Ora, se a Administração Pública possuir numerário para solver uma quantia e, por outro lado, se a ordem judicial haverá de ser cumprida a nível de tutela de urgência, a principiologia acima mencionada recomenda que é proporcional, razoável e jurídico, que o desembolso, em caso que tal, seja levado a efeito fora dos parâmetros do requisitório.

Pensar-se de forma diversa, a par de malferir o direito a uma jurisdição justa, seria deixar que motivos caprichosos pudessem adentrar ao âmago da Administração Pública, fazendo com que o precatório deixasse de ser a via do respeito à ordem orçamentária para transmudar-se em modalidade de procrastinação de solvimentos de débitos do Estado. Ora, a própria moralidade, insculpida no art. 37, caput, da Constituição Federal já poria, terra abaixo, um entendimento de tal jaez, que, por um certo vezo, ainda é, de certa forma, preconizado pela Administração Pública.

Entradas de posição dos itens:
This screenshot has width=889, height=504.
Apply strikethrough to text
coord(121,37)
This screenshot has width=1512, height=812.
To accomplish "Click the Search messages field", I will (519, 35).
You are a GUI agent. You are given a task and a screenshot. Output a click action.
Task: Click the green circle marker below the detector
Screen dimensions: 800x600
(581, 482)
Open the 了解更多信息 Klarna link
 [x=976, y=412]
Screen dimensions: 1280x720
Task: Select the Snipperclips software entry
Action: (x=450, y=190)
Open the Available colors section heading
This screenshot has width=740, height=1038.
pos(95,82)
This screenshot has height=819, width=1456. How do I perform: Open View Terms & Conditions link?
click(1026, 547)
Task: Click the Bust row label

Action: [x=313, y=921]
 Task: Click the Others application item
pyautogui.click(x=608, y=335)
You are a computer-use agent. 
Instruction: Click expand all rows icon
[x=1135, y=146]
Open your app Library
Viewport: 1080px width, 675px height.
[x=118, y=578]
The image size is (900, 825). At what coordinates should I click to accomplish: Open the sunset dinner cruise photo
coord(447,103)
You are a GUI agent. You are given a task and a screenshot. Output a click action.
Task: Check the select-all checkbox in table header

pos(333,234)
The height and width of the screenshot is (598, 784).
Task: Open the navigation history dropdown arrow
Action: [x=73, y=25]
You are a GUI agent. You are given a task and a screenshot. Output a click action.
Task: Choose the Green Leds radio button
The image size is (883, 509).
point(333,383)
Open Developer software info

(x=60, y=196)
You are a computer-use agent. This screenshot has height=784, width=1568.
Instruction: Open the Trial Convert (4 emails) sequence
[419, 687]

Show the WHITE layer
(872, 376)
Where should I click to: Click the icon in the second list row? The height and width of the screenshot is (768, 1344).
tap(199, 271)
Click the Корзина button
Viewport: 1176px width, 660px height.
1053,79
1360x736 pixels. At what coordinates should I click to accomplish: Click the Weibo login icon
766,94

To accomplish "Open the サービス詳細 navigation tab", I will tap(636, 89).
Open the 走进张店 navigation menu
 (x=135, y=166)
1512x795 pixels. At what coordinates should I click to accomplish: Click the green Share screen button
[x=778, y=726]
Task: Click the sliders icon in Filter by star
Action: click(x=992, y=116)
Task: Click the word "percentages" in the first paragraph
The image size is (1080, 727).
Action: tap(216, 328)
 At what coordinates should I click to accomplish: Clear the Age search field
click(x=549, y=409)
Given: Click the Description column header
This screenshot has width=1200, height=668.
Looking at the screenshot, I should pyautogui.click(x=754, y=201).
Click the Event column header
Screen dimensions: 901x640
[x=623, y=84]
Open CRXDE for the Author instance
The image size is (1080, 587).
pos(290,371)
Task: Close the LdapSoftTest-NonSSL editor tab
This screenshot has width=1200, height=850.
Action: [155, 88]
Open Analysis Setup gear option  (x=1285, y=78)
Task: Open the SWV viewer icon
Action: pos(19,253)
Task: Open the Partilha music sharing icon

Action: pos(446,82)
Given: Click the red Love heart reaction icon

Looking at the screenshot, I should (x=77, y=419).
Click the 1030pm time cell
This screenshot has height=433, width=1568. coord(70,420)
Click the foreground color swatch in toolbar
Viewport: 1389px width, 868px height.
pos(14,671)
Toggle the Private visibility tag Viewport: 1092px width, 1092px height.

Objetivo: Dê sequência ao trecho sobre o pagamento de débitos da Administração Pública fora do precatório, começando logo após a última frase apresentada.

Resultado da tarefa:
Tem-se, ademais, outro argumento que bem reforça a inexigibilidade do precatório para a espécie em testilha, qual seja: o art. 100 da Carta da República, fala em "sentença judiciária" como pontecializadora do mesmo. Entrementes, o provimento judicial que não transitou em julgado é despido de possibilidade de gerar ofício requisitório a teor do que se extrai da letra do art. 730, do Código de Processo Civil, guindado na índole de uma execução específica, que, por isso mesmo, pressupõe um título judicial timbrado pela definitividade. E, obviamente, o ato judicial que concede a tutela antecipatória é um meio anômalo de engendrar atos de executividade, por tratar-se de mera decisão interlocutória, uma vez que o diploma processual civil exige, para a configuração de título executivo, a existência de uma sentença condenatória (art. 584, inciso I, do diploma processual civil).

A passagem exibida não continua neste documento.